The conflict is relatively simple: Elmo wants to eat the last oatmeal cookie available. Zoe says he can’t eat it because Rocco wants the cookie. Elmo makes fun of Rocco, stating quite clearly that a rock with no mouth can’t eat a cookie. They never discuss if Zoe really wants the cookie, but it’s clear from other videos that have been posted that Zoe treats her rock as a living creature who is different from other rocks. (When someone offers her a replacement rock after Rocco goes missing, she refuses because it’s not the real Rocco.) Although some people are on Zoe’s side (including the actor/wrestler known as the Rock, who notes that he does eat cookies), many people take Elmo’s side.

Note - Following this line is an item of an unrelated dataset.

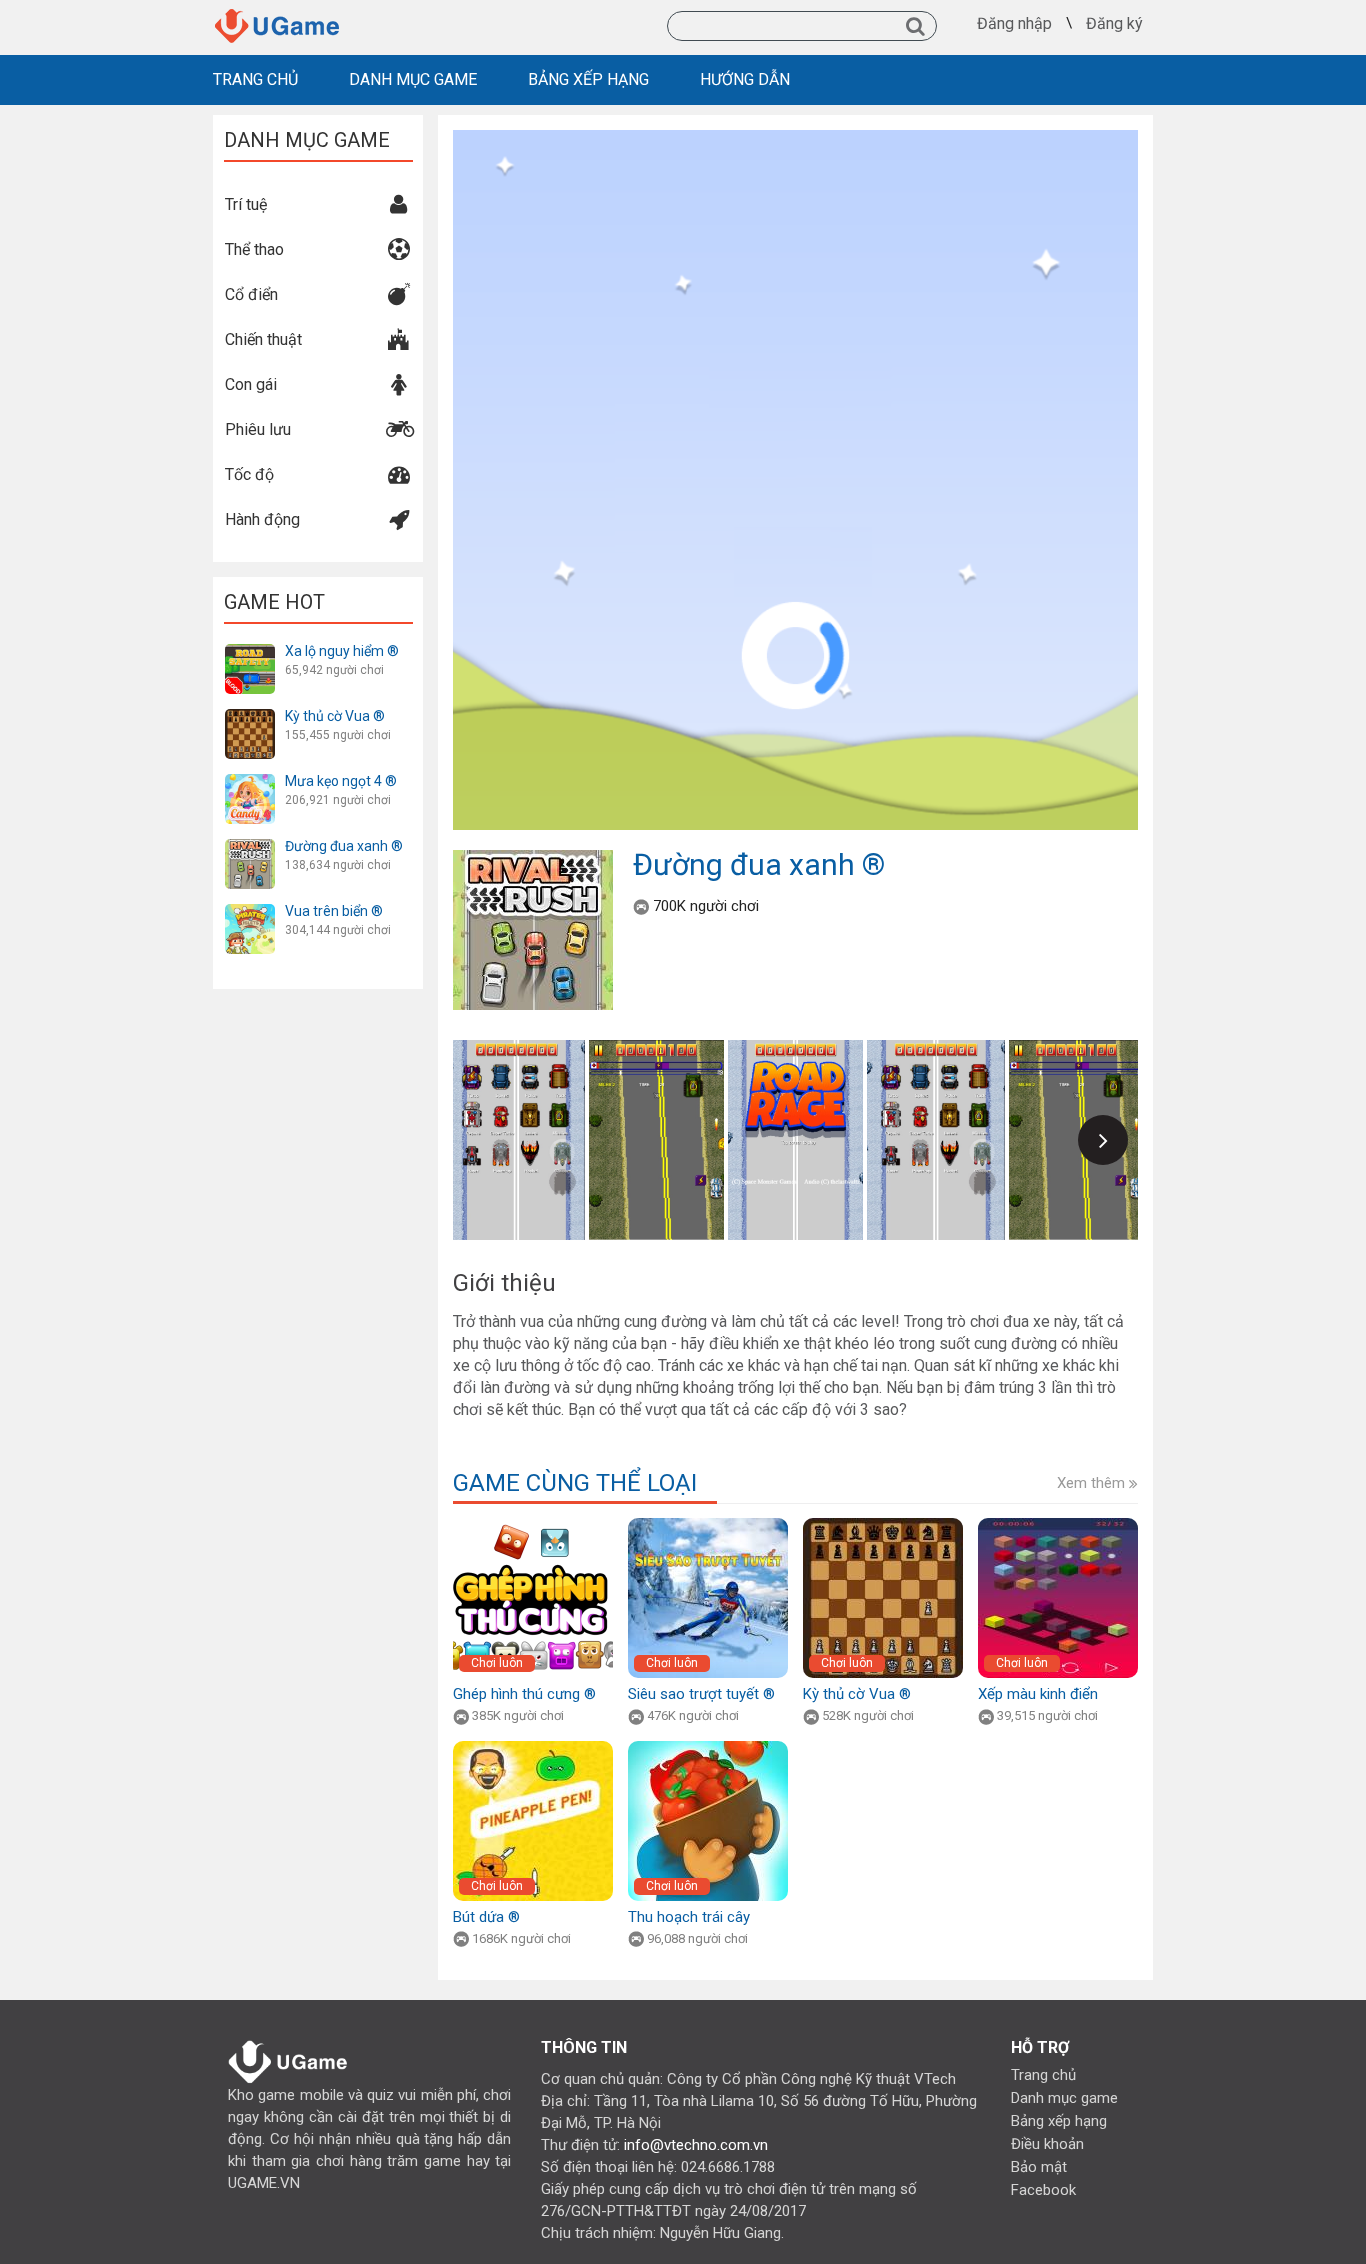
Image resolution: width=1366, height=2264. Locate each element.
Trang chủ (1043, 2075)
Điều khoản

The debate is funny, but it also has a serious side. While in general it doesn’t matter if Zoe has a pet rock and believes it’s alive and eats, that can become a problem when her belief affects others. The conflict between Elmo and Zoe has been used to teach how we should respect each other and not make fun of people, even when we disagree. Yet, are there limits to this? Are some customs and laws wrong, even if other societies follow them? Mutual respect is far easier when we live in different countries, but can become a problem when we share one. Or when we don’t believe a rock/person should take something from us – in this case, a cookie, but in other cases, our livelihoods, our right to vote, to practice our religion, etc. – that doesn’t belong to them.
But I’m going to stop the analysis now because this light-hearted debate may be what people need during these divided times. Just be careful, though, with whom you discuss this: you and a friend may end up arguing about who is right – Elmo or Zoe.